Abstract

Summary Field-scale representation of highly heterogeneous reservoirs remains a challenge in numerical reservoir simulation. In such reservoirs, detailed geological models are important to properly represent key heterogeneities. However, high computational costs and long simulation run times make these detailed models unfeasible to use in dynamic evaluations. Therefore, the scaling up of geological models is a key step in reservoir-engineering studies to reduce computational time. Scaling up must be carefully performed to maintain integrity; both truncation errors and the smoothing of subgrid heterogeneities can cause significant errors. This work evaluates the latter—the effect of averaging small-scale heterogeneities in the upscaling process—and proposes a new upscaling technique to overcome the associated limitations. The technique is dependent on splitting the porous media into two levels guided by flow- and storage-capacity analysis and the Lorenz coefficient (LC), both calculated with static properties (permeability and porosity) from a fine-scale reference model. This technique allows the adaptation of a fine highly heterogeneous geological model to a coarse-scale simulation model in a dual-porosity/dual-permeability (DP/DP) approach and represents the main reservoir heterogeneities and possible preferential paths.
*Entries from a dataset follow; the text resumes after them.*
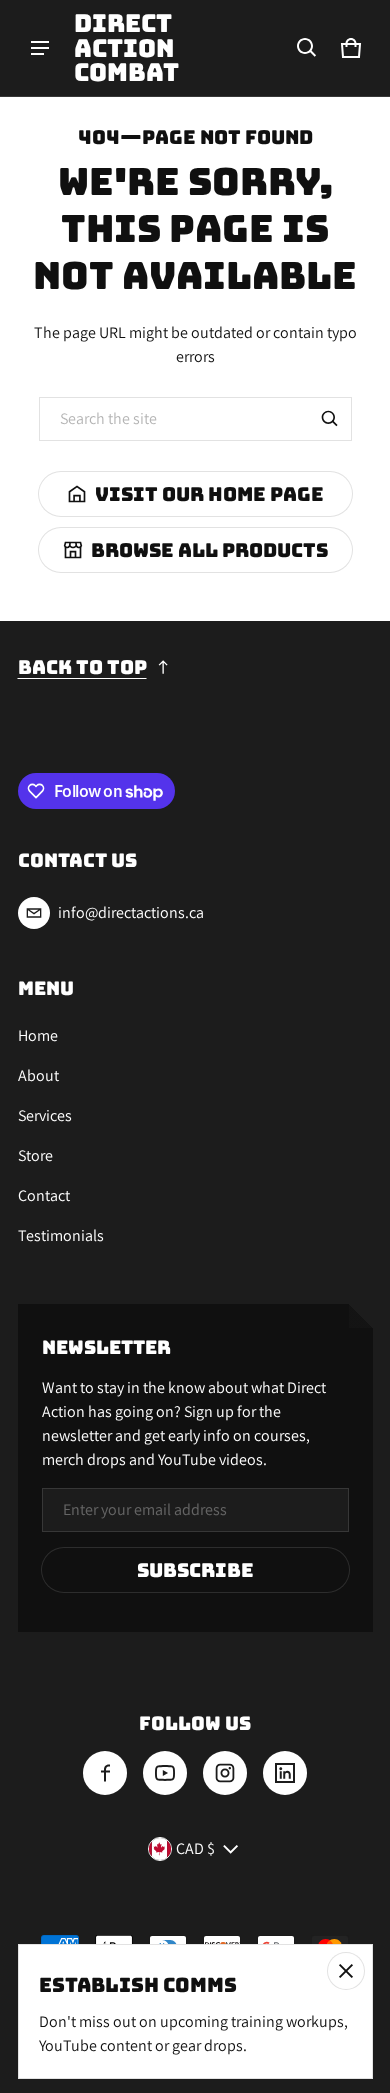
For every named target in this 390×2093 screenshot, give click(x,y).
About (38, 1075)
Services (45, 1115)
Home (38, 1035)
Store (35, 1155)
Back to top (82, 667)
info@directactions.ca (131, 912)
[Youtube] (165, 1773)
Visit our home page (209, 494)
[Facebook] (105, 1773)
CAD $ (195, 1848)
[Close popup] (346, 1971)
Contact (44, 1195)
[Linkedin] (285, 1773)
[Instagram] (225, 1773)
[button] (307, 48)
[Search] (330, 419)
The new upscaling technique is applied to different reservoir-simulation models with water injection and immiscible gas injection as recovery methods. In deterministic and probabilistic studies, we show that the resulting coarse-scale dual-permeability models are more accurate and can better reproduce the fine-scale results in different upscaling ratios (URs), without using any simulation results of the reference fine-scale simulation models, as some of the current alternative upscaling methods do.